- _REQUIRED TASKS_
• A. In the regex thread, which documentation does the reply point to for more advanced regex needs?
• B. Translate this sentence from the regex thread into Spanish: "?regex is a nice starting point, it's got plenty of details on meta characters and characters classes, if you need more advanced stuff you'll probably have to look at the perl regex documentation, I believe it's linked in ?regex."
• C. Write the next part of the regex thread, picking up after its final line.

- _TEXT_
2022-07-10 Thread Andrew Simmons

?regex is a nice starting point, it's got plenty of details on meta
characters and characters classes, if you need more advanced stuff you'll
probably have to look at the perl regex documentation, I believe it's
linked in ?regex.

I might try something like

grep("^[xz]\\.")

or

grep("^[xz][.]")

or if you'd consider a different function,

startsWith(jj, "x.") | startsWith(jj, "z.")

On Sun, Jul 10, 2022, 21:49 Steven T. Yen  wrote:

> Thanks Jeff. It works. If there is a good reference I should read
> (besides ? grep) I's be glad to have it.
>
> On 7/11/2022 9:30 AM, Jeff Newmiller wrote:
> > grep( "^(z|x)\\.", jj, value = TRUE )

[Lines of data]
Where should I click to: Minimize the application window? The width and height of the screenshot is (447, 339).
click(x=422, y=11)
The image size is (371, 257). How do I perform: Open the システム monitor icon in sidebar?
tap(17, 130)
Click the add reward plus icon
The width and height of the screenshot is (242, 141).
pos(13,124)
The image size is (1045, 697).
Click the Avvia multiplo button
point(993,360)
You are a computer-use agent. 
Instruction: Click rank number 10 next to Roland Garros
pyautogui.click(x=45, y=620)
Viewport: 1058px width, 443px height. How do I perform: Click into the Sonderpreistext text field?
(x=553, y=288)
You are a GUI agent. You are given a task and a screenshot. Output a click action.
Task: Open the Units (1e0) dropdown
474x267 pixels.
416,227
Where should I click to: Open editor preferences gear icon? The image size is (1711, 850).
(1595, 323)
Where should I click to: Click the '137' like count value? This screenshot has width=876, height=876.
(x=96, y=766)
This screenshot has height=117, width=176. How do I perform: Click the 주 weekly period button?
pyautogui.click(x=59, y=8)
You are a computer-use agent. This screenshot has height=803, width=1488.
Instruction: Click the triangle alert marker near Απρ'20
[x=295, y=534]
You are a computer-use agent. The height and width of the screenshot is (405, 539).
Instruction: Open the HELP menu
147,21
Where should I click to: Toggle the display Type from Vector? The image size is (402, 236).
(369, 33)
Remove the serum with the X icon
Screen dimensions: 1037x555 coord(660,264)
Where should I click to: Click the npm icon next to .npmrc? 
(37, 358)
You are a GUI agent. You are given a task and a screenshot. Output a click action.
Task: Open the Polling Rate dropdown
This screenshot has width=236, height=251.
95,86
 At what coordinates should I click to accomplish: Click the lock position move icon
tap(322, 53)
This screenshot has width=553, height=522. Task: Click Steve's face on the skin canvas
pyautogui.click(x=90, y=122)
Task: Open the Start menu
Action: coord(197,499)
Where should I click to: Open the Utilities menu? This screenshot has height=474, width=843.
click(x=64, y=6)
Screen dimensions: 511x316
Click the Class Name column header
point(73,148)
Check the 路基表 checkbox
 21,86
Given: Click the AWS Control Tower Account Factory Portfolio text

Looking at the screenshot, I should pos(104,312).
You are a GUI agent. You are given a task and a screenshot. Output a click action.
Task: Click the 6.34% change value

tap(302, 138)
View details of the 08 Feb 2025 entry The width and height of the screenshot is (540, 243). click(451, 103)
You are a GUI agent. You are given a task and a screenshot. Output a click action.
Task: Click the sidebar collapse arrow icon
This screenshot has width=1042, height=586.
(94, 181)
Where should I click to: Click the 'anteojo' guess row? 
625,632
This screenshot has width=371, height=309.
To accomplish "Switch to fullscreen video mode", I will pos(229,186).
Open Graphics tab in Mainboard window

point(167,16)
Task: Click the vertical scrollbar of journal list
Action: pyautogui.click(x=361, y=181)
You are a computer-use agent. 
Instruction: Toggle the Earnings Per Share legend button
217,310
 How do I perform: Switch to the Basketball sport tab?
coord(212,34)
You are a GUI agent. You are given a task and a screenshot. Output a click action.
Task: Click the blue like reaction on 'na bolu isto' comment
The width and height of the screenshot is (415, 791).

- _RESPONSES PER TASK_
• A. The perl regex documentation.

• B. ?regex es un buen punto de partida, tiene muchos detalles sobre metacaracteres y clases de caracteres, si necesitas cosas más avanzadas probablemente tendrás que consultar la documentación de expresiones regulares de perl, creo que está enlazada en ?regex.

• C.
> >
> > or
> >
> > grep( r"(^(z|x)\.)", jj, value = TRUE )
> >
> >
> > On July 10, 2022 6:08:45 PM PDT, "Steven T. Yen" 
> wrote:
> >> Dear, Below, jj contains character strings starting with “z.” and “x.”.
> I want to grep all that contain either “z.” or “x.”. I had to grep “z.” and
> “x.” separately and then tack the result together. Is there a convenient
> grep option that would grep strings with either “z.” or “x.”. Thank you!
> >>
> >>> jj<-names(v$est); jj
> >>   [1] "z.one" "z.liberal" "z.conserv" "z.dem" "z.rep"
> "z.realinc"
> >>   [7] "x.one" "x.liberal" "x.conserv" "x.dem" "x.rep"
> "x.realinc"
> >> [13] "mu1_1" "mu2_1" "rho"
> >>> j1<-grep("z.",jj,value=TRUE); j1
> >> [1] "z.one" "z.liberal" "z.conserv" "z.dem" "z.rep" "z.realinc"
> >>> j2<-grep("x.",jj,value=TRUE); j2
> >> [1] "x.one" "x.liberal" "x.conserv" "x.dem" "x.rep" "x.realinc"
> >>> j<-c(j1,j2); j
> >>   [1] "z.one" "z.liberal" "z.conserv" "z.dem" "z.rep"
> "z.realinc"
> >>   [7] "x.one" "x.liberal" "x.conserv" "x.dem" "x.rep"
> "x.realinc"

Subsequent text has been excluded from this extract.